Multi-threaded BASH programming - generalized meth

2019-04-11 03:10发布

问题:

Ok, I was running POV-Ray on all the demos, but POV's still single-threaded and wouldn't utilize more than one core. So, I started thinking about a solution in BASH.

I wrote a general function that takes a list of commands and runs them in the designated number of sub-shells. This actually works but I don't like the way it handles accessing the next command in a thread-safe multi-process way:

  • It takes, as an argument, a file with commands (1 per line),
  • To get the "next" command, each process ("thread") will:
    • Waits until it can create a lock file, with: ln $CMDFILE $LOCKFILE
    • Read the command from the file,
    • Modifies $CMDFILE by removing the first line,
    • Removes the $LOCKFILE.

Is there a cleaner way to do this? I couldn't get the sub-shells to read a single line from a FIFO correctly.

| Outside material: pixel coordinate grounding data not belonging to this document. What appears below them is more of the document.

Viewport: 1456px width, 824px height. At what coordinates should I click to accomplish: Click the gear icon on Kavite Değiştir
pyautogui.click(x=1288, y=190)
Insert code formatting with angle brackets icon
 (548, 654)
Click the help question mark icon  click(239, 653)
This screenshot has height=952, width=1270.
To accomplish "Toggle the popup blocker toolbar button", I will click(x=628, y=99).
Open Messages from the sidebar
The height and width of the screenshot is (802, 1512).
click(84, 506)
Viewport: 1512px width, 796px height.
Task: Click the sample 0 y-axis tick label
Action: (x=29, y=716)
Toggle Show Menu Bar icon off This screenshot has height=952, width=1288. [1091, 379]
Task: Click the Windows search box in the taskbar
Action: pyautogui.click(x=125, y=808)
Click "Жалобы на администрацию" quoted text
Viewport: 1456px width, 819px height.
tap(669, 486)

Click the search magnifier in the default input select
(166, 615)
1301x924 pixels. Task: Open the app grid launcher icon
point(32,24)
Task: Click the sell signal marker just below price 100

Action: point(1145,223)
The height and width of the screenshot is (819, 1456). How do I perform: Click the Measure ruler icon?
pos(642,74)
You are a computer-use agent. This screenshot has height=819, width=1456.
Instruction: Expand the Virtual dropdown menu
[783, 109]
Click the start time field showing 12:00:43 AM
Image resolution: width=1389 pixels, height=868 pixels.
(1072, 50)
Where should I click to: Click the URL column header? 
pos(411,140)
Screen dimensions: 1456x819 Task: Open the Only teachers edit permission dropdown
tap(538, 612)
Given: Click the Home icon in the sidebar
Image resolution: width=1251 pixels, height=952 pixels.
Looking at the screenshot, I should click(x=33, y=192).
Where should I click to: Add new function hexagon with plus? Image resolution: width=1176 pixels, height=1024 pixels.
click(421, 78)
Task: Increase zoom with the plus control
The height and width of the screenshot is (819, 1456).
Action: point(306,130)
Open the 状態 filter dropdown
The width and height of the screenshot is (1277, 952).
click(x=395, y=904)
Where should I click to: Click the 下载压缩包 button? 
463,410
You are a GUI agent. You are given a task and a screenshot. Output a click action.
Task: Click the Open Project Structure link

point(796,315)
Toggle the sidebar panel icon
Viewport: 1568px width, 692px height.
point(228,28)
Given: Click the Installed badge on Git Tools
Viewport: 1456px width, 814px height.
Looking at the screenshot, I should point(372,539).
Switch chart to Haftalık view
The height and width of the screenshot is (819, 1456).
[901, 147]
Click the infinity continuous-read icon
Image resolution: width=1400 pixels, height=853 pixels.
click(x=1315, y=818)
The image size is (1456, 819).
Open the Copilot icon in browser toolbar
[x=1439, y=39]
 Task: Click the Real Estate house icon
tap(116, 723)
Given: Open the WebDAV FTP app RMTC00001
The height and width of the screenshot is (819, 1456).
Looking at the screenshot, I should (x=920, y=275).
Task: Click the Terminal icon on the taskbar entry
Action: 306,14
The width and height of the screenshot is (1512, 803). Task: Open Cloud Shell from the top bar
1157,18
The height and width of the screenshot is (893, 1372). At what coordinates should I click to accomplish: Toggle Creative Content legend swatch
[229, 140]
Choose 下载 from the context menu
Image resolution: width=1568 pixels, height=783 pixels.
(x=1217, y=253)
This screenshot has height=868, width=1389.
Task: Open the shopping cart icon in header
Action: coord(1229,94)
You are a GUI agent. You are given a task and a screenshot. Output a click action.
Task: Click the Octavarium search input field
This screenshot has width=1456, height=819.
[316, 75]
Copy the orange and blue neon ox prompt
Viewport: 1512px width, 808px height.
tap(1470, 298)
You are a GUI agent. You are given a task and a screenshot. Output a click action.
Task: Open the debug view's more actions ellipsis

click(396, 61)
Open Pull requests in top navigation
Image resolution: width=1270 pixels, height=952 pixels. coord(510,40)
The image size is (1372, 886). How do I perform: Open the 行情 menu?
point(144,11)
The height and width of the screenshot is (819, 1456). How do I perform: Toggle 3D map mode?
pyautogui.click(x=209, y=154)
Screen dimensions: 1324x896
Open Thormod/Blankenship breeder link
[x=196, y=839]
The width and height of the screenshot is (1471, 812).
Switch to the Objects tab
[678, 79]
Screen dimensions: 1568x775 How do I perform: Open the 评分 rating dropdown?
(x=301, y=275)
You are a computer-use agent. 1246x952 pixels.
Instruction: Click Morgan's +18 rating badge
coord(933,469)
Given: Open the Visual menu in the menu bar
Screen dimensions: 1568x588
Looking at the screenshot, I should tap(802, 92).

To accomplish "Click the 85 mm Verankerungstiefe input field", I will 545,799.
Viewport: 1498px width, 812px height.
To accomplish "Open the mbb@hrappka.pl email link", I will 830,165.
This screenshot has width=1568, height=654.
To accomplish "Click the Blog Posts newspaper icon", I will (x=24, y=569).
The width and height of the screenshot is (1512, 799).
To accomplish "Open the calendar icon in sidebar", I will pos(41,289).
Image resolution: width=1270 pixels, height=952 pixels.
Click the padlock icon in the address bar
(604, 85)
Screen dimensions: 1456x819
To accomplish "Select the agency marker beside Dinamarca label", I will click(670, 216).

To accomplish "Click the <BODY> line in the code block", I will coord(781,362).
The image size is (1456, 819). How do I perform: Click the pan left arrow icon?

Incidentally, the point of this is to enhance what I can do on a BASH command line, and not to find non-bash solutions. I tend to perform a lot of complicated tasks from the command line and want another tool in the toolbox.

Meanwhile, here's the function that handles getting the next line from the file. As you can see, it modifies an on-disk file each time it reads/removes a line. That's what seems hackish, but I'm not coming up with anything better, since FIFO's didn't work w/o setvbuf() in bash.

#
# Get/remove the first line from FILE, using LOCK as a semaphore (with
# short sleep for collisions).  Returns the text on standard output,
# returns zero on success, non-zero when file is empty.
#
parallel__nextLine() 
{
  local line rest file=$1 lock=$2

  # Wait for lock...
  until ln "${file}" "${lock}" 2>/dev/null
  do sleep 1
     [ -s "${file}" ] || return $?
  done

  # Open, read one "line" save "rest" back to the file:
  exec 3<"$file"
  read line <&3 ; rest=$(cat<&3)
  exec 3<&-

  # After last line, make sure file is empty:
  ( [ -z "$rest" ] || echo "$rest" ) > "${file}"

  # Remove lock and 'return' the line read:
  rm -f "${lock}"
  [ -n "$line" ] && echo "$line"
}

回答1:

#adjust these as required
args_per_proc=1 #1 is fine for long running tasks
procs_in_parallel=4

xargs -n$args_per_proc -P$procs_in_parallel povray < list

Note the nproc command coming soon to coreutils will auto determine the number of available processing units which can then be passed to -P



回答2:

If you need real thread safety, I would recommend to migrate to a better scripting system.

With python, for example, you can create real threads with safe synchronization using semaphores/queues.



回答3:

sorry to bump this after so long, but I pieced together a fairly good solution for this IMO
It doesnt work perfectly, but it will limit the script to a certain number of child tasks running, and then wait for all the rest at the end.

#!/bin/bash

pids=()
thread() {
  local this
  while [ ${#} -gt 6 ]; do
    this=${1}
    wait "$this"
    shift
  done
  pids=($1 $2 $3 $4 $5 $6)
}
for i in 1 2 3 4 5 6 7 8 9 10
do
  sleep 5 &
  pids=( ${pids[@]-} $(echo $!) )
  thread ${pids[@]}
done
for pid in ${pids[@]}
do
  wait "$pid"
done

it seems to work great for what I'm doing (handling parallel uploading of a bunch of files at once) and keeps it from breaking my server, while still making sure all the files get uploaded before it finishes the script



回答4:

I believe you're actually forking processes here, and not threading. I would recommend looking for threading support in a different scripting language like perl, python, or ruby.